Take the previous model and add the variables `speed`

, `gender`

, and `country`

, the latter lumped into 5 categories.

```
model <- lm_basic(warmth ~ 1 + baseline + dominance + sensitivity + gender +
speed + fct_lump(country, 5), data = pf)
reg_table(model, level = 0.95)
```

```
##
## Call:
## lm_basic(formula = warmth ~ 1 + baseline + dominance + sensitivity +
## gender + speed + fct_lump(country, 5), data = pf)
##
## Residuals:
## Min 1Q Median 3Q Max
## -9.1401 -0.8749 0.1334 1.0036 6.3684
##
## Coefficients:
## Estimate 2.5 % 97.5 %
## (Intercept) 1.054501 0.907847 1.201
## baseline 1.050171 1.032617 1.068
## dominance -0.003769 -0.015028 0.007
## sensitivity -0.097655 -0.106813 -0.088
## gendermale -0.278292 -0.306115 -0.250
## speednormal 0.833546 0.748349 0.919
## speedslow 0.808494 0.694915 0.922
## fct_lump(country, 5)CA 0.015298 -0.066418 0.097
## fct_lump(country, 5)GB 0.014884 -0.056745 0.087
## fct_lump(country, 5)IN -0.155583 -0.233710 -0.077
## fct_lump(country, 5)US -0.009919 -0.071326 0.051
## fct_lump(country, 5)Other -0.314191 -0.378623 -0.250
##
## Residual standard error: 1.498 on 49031 degrees of freedom
## (17 observations deleted due to missingness)
## Multiple R-squared: 0.4518, Adjusted R-squared: 0.4516
## F-statistic: 3673 on 11 and 49031 DF, p-value: < 2.2e-16
```

Does this change the slopes for your two traits much?

**Answer**: The numbers are slightly different, but the significances are the same.
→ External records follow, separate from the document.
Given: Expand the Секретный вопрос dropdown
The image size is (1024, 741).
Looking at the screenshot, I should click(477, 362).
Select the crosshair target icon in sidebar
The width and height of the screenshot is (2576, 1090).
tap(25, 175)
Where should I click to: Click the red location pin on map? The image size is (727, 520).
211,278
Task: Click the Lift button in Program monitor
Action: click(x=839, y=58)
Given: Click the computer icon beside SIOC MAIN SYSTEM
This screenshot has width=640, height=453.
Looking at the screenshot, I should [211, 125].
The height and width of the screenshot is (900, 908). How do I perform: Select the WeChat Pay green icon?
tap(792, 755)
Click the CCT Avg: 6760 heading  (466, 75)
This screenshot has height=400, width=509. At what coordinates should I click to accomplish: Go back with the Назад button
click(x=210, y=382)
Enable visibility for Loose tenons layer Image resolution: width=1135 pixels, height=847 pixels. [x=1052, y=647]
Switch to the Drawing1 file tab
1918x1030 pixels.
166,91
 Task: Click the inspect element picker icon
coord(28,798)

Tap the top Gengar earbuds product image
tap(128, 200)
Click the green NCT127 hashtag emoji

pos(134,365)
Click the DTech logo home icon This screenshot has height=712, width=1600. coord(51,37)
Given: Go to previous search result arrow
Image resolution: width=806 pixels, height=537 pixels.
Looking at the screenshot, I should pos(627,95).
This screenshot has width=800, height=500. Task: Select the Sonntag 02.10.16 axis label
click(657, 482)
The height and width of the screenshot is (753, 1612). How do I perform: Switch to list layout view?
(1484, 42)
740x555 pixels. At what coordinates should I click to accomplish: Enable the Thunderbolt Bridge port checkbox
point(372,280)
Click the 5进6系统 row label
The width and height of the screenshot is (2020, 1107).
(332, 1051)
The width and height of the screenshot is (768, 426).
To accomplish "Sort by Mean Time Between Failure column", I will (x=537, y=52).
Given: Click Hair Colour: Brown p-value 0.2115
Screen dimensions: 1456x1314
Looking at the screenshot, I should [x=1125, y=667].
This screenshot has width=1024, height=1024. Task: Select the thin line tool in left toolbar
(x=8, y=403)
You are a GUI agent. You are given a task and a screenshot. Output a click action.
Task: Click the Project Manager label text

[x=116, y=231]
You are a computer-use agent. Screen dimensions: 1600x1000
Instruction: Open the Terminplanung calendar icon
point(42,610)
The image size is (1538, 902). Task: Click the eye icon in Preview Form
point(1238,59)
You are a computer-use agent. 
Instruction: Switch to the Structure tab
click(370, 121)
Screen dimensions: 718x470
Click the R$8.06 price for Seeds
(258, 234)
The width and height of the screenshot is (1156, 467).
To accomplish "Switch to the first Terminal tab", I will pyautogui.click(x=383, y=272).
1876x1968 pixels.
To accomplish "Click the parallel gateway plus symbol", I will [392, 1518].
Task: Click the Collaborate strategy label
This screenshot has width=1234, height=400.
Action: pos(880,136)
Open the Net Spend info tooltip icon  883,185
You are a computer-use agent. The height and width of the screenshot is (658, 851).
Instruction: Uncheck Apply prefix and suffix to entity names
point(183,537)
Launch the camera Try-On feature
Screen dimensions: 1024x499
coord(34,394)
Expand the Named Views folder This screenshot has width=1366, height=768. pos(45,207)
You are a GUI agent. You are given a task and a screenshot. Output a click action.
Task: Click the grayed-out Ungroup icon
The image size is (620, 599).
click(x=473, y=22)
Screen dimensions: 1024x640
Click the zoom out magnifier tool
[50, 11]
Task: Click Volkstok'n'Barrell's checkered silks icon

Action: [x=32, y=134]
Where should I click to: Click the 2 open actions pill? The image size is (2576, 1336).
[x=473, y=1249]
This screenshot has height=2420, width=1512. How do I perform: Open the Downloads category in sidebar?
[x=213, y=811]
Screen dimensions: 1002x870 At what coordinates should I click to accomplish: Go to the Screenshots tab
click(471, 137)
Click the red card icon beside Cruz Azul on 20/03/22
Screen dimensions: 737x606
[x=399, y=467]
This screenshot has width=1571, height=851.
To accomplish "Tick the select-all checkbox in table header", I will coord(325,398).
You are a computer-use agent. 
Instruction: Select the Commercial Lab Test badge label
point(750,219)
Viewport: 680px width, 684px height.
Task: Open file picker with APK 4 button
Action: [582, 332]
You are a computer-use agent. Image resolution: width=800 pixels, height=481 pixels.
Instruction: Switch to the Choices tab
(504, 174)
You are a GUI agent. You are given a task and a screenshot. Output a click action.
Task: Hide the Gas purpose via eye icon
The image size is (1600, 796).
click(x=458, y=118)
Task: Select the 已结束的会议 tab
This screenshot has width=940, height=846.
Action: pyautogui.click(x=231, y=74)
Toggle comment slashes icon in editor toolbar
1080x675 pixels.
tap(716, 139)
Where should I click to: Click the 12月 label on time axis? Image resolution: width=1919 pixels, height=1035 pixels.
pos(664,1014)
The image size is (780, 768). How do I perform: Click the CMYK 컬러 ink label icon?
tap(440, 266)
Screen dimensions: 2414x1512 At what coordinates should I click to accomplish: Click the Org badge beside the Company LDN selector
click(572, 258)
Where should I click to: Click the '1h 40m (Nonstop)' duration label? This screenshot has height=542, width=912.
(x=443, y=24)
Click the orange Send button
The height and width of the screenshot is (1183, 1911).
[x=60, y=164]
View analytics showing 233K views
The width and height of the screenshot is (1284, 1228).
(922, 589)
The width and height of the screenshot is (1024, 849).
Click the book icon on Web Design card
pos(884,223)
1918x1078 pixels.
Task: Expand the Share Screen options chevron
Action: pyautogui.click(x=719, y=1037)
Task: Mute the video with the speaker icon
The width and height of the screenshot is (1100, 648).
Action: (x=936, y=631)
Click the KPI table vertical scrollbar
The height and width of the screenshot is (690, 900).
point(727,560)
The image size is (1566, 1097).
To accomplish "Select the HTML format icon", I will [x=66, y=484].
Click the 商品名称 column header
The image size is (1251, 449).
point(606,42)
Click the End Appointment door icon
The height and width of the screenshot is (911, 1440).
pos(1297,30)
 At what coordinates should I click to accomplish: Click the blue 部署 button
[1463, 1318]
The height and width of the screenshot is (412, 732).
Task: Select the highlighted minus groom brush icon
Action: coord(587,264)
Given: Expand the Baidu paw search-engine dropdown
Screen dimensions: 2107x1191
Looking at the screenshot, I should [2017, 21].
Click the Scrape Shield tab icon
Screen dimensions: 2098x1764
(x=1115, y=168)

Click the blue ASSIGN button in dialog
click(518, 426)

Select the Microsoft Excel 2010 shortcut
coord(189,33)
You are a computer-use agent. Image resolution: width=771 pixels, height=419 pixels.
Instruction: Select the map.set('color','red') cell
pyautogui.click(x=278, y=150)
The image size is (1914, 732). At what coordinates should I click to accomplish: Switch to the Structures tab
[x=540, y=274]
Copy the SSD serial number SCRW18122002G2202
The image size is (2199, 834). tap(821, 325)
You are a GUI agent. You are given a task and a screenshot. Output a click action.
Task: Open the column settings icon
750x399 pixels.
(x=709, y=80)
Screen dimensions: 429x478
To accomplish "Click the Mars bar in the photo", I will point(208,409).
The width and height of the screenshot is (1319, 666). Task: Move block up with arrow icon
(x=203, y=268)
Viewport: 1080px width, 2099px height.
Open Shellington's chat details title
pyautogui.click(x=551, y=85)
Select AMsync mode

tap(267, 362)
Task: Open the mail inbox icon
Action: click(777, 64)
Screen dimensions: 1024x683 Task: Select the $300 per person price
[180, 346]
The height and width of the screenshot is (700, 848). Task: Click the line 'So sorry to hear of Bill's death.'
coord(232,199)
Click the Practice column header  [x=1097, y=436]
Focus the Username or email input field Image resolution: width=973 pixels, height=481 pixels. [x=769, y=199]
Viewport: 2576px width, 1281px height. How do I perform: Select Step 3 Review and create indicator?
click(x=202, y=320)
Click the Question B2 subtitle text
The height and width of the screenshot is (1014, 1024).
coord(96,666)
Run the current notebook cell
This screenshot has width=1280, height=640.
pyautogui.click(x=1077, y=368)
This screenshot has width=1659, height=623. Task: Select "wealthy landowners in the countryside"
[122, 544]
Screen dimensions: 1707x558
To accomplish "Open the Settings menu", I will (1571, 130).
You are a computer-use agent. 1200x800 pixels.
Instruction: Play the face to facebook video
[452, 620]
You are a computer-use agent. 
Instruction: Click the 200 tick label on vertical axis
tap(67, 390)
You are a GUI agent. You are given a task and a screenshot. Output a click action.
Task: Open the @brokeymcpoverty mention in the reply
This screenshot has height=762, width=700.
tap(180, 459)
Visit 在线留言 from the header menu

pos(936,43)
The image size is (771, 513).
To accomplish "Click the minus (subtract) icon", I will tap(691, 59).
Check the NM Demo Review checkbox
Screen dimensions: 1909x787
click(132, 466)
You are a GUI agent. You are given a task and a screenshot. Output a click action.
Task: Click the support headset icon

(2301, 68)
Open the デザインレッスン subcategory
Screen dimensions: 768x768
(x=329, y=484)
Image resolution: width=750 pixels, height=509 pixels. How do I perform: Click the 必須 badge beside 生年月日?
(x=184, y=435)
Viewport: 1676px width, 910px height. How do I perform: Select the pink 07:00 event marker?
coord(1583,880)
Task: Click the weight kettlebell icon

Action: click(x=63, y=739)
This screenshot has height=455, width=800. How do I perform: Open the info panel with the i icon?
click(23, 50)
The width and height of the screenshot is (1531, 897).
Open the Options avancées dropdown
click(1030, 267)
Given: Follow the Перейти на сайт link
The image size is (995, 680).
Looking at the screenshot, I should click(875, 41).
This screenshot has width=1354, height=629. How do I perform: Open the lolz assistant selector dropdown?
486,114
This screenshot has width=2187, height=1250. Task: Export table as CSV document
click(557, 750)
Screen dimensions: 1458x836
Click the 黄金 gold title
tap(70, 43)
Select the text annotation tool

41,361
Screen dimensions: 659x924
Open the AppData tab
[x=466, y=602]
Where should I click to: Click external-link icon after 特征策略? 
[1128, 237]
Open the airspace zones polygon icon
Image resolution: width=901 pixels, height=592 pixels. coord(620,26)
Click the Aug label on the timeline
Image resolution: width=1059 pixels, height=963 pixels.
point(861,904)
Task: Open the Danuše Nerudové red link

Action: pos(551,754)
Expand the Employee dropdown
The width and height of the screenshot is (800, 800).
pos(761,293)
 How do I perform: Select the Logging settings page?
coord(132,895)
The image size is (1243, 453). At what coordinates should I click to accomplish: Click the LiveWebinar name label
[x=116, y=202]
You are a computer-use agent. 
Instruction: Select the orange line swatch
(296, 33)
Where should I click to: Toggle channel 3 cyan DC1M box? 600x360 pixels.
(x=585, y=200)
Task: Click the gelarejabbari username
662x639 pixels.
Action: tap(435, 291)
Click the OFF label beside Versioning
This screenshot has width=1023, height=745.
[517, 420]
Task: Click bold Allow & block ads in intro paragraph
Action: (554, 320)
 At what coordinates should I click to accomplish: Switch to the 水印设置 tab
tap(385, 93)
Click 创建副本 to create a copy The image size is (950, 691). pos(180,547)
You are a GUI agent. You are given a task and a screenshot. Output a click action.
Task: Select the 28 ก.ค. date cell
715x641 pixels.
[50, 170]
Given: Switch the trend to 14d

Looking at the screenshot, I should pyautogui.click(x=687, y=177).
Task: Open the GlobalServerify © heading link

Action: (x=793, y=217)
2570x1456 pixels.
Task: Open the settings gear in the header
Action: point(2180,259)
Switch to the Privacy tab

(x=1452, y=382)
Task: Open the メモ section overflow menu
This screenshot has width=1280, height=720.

Dominance is not significant and sensitivity is and negatively correlated.

Summarize the previous model (specifically the relationship between the three traits) in words.

**Answer**: After controlling for the baseline score, speed, gender, and country, sensitivity is negatively correlated with warmth and there is no statistically significant evidence that dominance is related to warmth.